Action item — Copy out every line in the entries below that includes "target".

[Stored entries]
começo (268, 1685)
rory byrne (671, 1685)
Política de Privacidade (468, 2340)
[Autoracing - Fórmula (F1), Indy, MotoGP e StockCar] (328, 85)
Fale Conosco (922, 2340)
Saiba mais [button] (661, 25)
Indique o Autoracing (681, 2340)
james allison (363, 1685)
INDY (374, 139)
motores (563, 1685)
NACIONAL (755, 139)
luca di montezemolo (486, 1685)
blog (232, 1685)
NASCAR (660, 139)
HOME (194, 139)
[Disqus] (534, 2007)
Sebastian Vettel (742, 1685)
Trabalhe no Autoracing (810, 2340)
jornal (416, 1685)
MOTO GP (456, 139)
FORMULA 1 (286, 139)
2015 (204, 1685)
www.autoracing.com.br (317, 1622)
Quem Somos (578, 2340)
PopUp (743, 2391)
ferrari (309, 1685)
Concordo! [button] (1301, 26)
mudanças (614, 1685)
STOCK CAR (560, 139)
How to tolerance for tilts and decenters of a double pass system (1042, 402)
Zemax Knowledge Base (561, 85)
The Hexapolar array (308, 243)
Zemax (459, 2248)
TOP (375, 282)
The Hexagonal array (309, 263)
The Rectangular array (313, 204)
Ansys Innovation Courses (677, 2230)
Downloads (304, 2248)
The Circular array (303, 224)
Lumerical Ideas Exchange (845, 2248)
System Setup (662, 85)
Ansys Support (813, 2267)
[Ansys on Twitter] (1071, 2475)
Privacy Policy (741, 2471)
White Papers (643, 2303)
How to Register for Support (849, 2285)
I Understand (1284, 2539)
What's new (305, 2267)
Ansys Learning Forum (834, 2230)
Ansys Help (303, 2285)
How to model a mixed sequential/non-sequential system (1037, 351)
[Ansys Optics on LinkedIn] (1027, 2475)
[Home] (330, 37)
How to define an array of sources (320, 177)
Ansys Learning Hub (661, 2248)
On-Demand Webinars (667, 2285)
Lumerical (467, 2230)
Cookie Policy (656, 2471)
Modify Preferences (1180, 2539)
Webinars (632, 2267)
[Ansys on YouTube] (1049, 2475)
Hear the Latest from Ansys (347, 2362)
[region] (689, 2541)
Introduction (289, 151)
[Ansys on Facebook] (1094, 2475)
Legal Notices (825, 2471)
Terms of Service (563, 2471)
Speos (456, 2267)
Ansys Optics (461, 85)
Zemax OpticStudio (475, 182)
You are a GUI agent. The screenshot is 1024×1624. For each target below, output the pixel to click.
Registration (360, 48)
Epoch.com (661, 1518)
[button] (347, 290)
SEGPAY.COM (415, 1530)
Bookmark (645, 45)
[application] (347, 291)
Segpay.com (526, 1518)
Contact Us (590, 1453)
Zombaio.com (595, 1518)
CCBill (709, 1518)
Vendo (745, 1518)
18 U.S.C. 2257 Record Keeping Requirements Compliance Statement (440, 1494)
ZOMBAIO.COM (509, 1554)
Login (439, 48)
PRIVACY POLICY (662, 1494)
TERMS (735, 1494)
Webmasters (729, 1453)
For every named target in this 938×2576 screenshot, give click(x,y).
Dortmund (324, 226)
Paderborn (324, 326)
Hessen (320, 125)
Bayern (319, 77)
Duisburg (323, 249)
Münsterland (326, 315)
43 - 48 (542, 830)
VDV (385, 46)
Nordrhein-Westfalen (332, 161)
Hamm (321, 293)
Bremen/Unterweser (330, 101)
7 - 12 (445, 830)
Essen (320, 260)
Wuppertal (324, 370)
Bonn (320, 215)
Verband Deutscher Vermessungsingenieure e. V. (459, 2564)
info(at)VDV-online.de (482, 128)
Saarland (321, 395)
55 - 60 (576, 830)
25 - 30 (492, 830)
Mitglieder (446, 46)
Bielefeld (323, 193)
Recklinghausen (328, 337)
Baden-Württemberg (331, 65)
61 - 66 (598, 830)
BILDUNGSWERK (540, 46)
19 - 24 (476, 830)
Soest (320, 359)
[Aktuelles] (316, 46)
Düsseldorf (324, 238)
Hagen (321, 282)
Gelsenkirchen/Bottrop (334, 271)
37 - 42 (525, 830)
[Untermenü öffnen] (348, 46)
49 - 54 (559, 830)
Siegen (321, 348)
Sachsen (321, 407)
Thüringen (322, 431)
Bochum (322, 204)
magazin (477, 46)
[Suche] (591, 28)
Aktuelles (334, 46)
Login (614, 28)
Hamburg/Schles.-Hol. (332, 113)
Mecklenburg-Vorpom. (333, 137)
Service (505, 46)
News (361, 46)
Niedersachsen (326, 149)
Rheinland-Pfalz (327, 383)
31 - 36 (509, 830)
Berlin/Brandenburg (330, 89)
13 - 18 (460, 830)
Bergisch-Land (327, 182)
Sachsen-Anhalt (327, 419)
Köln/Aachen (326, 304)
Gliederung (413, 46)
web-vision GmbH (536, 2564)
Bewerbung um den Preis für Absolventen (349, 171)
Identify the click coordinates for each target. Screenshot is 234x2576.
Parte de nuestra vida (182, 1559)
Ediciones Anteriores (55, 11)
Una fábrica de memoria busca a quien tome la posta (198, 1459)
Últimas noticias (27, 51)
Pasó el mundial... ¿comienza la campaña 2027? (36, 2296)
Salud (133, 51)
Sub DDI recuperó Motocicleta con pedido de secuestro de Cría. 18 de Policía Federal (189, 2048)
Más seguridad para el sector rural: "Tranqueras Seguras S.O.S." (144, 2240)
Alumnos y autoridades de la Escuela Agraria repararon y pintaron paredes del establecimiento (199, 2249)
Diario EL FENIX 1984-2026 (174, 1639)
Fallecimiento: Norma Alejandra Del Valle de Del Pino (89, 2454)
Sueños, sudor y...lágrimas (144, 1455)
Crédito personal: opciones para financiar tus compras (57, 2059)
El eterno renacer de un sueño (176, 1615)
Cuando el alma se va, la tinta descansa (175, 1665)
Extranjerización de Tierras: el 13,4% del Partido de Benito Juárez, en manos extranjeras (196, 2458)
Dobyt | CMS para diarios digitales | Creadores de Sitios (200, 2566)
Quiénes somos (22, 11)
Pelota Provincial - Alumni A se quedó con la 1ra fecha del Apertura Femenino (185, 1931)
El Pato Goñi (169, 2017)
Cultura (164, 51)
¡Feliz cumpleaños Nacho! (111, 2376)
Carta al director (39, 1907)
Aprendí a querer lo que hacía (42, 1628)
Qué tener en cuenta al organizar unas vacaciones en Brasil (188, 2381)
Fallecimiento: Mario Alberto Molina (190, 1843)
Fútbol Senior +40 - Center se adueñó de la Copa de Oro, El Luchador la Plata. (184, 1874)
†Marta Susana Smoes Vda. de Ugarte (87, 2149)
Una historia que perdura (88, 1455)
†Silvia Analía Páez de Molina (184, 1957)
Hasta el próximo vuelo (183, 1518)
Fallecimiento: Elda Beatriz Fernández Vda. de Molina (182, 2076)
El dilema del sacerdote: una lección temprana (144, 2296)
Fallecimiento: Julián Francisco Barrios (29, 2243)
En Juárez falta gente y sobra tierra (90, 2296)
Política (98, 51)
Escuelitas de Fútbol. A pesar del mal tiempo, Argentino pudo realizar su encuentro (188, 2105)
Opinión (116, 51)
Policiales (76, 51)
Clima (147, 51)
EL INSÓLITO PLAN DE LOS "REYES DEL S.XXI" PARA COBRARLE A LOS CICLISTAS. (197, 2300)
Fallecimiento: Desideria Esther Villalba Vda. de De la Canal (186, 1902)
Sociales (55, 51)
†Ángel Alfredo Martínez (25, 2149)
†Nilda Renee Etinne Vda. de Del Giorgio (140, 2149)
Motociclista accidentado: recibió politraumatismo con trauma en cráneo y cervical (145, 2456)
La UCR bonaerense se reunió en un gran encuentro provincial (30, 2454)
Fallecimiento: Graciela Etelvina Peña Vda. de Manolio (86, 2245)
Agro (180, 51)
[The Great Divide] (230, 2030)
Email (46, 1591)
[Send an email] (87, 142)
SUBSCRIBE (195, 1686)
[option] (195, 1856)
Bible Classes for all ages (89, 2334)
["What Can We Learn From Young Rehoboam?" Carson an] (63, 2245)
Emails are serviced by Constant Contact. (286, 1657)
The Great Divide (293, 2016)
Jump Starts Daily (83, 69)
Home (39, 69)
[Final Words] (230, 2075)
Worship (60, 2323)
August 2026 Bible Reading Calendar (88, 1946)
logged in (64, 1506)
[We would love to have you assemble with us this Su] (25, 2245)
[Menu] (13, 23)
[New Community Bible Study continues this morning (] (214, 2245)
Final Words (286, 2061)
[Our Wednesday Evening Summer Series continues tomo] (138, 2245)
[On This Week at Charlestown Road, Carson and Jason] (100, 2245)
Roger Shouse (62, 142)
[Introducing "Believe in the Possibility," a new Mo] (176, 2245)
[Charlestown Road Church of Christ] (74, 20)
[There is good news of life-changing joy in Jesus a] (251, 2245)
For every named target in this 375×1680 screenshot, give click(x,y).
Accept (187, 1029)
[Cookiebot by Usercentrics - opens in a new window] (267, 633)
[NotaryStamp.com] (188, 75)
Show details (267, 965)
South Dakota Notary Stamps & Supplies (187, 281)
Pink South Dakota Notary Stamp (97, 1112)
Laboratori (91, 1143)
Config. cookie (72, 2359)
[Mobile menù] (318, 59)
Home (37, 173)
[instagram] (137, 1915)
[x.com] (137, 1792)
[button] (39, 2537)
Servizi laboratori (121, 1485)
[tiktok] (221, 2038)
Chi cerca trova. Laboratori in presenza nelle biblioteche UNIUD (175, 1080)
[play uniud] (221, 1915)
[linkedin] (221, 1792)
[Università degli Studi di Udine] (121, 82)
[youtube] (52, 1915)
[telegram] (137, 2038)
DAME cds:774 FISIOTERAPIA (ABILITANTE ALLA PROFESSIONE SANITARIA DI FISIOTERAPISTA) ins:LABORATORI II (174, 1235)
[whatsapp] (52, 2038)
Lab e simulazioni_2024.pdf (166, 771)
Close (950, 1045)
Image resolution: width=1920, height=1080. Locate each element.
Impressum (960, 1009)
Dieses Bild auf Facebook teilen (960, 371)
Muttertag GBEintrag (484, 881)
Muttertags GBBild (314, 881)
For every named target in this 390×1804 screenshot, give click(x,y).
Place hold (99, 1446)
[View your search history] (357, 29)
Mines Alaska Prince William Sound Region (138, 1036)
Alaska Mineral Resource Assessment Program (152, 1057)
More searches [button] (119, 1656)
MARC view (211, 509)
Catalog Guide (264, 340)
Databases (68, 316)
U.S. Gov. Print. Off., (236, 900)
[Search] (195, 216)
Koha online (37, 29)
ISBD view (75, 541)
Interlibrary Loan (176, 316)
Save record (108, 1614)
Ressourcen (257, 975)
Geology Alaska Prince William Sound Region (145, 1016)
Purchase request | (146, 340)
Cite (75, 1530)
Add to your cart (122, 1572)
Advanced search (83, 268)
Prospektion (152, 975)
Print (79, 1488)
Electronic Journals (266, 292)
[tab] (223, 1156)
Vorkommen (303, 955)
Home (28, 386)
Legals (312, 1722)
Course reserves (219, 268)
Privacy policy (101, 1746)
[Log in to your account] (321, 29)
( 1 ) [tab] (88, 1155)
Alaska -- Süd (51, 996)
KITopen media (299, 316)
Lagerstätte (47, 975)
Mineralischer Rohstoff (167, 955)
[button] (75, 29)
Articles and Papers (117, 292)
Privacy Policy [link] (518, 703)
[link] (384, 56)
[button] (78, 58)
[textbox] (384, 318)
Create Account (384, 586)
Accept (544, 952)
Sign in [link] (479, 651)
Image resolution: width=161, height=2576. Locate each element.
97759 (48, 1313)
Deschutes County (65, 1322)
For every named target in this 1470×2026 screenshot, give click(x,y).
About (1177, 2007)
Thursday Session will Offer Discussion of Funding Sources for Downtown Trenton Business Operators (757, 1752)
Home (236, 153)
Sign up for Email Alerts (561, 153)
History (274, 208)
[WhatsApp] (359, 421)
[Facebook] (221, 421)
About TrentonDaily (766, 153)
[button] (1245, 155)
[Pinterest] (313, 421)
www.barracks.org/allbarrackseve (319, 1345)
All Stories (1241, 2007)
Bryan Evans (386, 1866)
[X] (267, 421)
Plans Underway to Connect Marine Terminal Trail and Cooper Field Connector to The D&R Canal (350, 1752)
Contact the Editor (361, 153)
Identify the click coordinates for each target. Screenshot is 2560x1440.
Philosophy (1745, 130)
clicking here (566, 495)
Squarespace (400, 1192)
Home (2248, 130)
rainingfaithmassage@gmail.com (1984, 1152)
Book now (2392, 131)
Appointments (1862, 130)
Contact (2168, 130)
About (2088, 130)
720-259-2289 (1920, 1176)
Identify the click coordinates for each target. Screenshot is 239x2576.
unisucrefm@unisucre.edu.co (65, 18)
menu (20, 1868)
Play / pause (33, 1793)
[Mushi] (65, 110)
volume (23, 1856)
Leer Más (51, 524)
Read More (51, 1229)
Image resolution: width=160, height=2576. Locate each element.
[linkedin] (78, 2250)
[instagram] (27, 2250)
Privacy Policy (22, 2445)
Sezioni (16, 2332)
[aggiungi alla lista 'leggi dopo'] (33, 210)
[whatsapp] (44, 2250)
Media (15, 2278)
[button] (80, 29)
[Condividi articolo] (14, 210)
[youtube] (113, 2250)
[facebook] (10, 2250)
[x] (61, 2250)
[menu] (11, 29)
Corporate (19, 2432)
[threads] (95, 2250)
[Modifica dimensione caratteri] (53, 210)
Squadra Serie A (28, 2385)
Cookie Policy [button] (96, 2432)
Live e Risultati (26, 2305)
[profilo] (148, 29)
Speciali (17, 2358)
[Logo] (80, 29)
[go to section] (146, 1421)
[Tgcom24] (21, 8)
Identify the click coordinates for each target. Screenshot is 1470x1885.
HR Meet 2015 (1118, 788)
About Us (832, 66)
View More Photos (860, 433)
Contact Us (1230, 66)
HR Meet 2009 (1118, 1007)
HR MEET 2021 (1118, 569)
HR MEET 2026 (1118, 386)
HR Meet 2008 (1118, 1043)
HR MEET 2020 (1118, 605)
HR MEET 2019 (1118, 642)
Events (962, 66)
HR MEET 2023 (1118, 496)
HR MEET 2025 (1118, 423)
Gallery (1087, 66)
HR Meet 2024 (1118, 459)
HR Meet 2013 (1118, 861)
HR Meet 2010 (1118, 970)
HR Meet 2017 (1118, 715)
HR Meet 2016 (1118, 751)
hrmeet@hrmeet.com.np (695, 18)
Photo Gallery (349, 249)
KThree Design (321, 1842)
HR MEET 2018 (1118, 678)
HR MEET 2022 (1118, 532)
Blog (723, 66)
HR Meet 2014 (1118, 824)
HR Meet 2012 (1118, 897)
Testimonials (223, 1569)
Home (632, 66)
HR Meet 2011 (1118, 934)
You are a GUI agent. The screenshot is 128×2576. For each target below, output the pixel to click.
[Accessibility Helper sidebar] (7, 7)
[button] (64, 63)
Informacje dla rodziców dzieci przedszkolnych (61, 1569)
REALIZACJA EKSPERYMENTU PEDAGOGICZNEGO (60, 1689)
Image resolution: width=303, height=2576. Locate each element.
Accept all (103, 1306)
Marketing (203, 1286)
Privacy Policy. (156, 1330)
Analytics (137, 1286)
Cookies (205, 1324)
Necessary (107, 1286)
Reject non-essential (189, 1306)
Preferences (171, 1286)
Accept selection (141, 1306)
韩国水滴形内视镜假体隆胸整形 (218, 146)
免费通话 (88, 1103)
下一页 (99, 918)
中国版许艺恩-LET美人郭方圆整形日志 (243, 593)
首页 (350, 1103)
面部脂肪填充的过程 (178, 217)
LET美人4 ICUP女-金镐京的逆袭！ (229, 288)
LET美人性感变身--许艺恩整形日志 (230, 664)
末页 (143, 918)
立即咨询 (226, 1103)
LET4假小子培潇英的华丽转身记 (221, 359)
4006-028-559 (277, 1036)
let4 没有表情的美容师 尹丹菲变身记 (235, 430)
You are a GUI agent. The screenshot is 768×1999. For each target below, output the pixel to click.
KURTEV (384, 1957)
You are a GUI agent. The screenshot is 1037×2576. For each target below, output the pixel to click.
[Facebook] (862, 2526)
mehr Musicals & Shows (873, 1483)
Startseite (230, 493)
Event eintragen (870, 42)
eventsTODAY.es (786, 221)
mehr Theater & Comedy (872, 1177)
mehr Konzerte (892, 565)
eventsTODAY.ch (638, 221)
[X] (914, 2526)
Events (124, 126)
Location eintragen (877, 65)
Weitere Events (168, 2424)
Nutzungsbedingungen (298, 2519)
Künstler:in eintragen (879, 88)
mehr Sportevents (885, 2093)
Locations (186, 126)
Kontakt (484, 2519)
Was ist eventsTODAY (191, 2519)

Response —
You are a GUI agent. The screenshot is 1024×1624. For each target below, output the pixel to click.
For every named target in this 938×2576 screenshot, give click(x,y).
Identify the click coordinates for each target. Screenshot is 234x2576.
For every named target in this 375×1680 screenshot, give click(x,y).
For every named target in this 390×1804 screenshot, give click(x,y).
For every named target in this 1470×2026 screenshot, give click(x,y).
Identify the click coordinates for each target. Screenshot is 2560x1440.
Identify the click coordinates for each target. Screenshot is 239x2576.
Identify the click coordinates for each target. Screenshot is 1470x1885.
You are a GUI agent. The screenshot is 128×2576. For each target below, output the pixel to click.
You are a GUI agent. The screenshot is 768×1999. For each target below, output the pixel to click.
You are a GUI agent. The screenshot is 1037×2576. For each target below, output the pixel to click.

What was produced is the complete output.